Le Dr Zhornitsky espère que les travaux préliminaires effectués dans ce domaine aboutiront à la mise au point de traitements améliorés pour toutes les formes de SP et à l’élaboration de meilleurs outils de mesure du degré de réparation de la myéline.

« Nous disposons maintenant d’un candidat, en l’occurrence le fumarate de quétiapine, qui pourrait s’avérer un nouveau moyen de favoriser la réparation de la myéline chez les personnes atteintes d’une forme cyclique ou d’une forme progressive de SP. Les résultats de la recherche nous aideront également à évaluer plus avant les techniques d’imagerie par résonance magnétique (IRM) de pointe et à augmenter leur capacité de détection et de mesure de la remyélinisation chez les personnes atteintes de SP. »

La Société canadienne de la SP finance présentement les travaux menés par le Dr Zhornitsky dans ce domaine, qui a déjà préparé le terrain pour les futurs essais cliniques et qui continuera de le faire. Ces essais permettront d’établir les profils d’innocuité et de tolérabilité du fumarate de quétiapine chez les personnes atteintes de SP et de voir si ce dernier peut stimuler la réparation de la myéline chez les êtres humains.
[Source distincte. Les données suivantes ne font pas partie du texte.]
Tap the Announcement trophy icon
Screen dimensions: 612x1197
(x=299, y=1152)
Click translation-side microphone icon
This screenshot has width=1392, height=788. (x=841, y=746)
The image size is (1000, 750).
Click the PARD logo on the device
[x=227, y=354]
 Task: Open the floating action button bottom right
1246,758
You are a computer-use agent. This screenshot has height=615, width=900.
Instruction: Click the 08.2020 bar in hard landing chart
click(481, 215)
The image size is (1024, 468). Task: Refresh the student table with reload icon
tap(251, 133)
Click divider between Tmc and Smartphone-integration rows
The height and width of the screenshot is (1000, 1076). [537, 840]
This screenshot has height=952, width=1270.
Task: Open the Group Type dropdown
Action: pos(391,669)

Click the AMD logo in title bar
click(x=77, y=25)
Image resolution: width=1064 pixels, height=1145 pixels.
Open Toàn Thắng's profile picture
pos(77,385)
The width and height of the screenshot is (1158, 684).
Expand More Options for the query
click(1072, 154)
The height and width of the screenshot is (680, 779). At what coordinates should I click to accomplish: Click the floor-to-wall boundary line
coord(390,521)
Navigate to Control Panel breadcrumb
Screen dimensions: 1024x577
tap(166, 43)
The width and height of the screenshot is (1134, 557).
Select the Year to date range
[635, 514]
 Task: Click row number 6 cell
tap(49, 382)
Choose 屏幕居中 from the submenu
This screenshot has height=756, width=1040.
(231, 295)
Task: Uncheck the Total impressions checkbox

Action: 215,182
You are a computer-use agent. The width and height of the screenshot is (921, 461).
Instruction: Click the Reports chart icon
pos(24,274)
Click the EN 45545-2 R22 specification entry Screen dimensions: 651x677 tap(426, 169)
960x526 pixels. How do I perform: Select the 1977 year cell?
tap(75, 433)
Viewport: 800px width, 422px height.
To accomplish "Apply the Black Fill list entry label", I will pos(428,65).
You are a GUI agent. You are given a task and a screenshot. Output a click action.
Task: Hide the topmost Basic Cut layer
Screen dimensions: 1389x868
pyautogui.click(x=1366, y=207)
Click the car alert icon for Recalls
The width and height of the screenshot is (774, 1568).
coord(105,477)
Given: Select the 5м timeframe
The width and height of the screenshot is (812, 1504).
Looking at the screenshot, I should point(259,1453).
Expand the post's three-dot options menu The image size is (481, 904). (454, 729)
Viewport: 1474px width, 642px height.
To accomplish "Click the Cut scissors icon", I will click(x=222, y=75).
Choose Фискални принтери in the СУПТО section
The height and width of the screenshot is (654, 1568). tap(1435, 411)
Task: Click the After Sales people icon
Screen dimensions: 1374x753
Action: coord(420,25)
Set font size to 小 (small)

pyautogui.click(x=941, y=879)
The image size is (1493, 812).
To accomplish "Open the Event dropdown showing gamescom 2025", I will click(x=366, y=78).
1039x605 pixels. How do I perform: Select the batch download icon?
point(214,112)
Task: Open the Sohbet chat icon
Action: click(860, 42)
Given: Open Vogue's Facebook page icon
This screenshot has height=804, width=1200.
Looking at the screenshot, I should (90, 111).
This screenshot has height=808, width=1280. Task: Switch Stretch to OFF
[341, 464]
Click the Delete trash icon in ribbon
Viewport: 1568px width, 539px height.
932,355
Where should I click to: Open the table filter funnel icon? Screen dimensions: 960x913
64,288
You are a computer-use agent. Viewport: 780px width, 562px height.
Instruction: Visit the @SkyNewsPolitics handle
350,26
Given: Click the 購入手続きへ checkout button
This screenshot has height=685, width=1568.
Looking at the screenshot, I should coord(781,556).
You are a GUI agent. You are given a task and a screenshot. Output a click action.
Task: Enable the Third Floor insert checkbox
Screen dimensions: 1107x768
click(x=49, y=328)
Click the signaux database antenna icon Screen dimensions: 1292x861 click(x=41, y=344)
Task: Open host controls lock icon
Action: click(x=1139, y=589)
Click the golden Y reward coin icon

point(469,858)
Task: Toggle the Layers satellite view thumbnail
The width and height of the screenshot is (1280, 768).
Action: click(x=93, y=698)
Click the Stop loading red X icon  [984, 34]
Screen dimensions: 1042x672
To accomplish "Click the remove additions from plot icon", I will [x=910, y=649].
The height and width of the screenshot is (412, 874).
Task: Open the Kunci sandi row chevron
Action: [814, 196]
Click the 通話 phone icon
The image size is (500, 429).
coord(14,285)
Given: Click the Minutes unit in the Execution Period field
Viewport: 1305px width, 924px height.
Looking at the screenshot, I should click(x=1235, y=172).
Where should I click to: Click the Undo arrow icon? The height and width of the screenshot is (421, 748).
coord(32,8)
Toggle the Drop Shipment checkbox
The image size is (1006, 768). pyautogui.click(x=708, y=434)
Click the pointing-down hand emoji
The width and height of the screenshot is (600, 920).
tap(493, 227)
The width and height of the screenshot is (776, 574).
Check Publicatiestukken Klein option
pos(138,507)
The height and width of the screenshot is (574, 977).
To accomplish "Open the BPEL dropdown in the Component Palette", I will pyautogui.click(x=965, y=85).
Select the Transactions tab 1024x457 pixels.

Advenant le cas où les effets de ce médicament sur la remyélinisation chez l’humain seraient confirmés, effets qui ont maintes fois été observés chez la souris, il pourrait dorénavant être employé dans le traitement de la SP cyclique et de la SP progressive.


Sources :

ZHORNITSKY, S. et coll. « Quetiapine fumarate for the treatment of multiple sclerosis: focus on myelin repair », CNS Neuroscience and Therapeutics, 2013;19(10):737-44.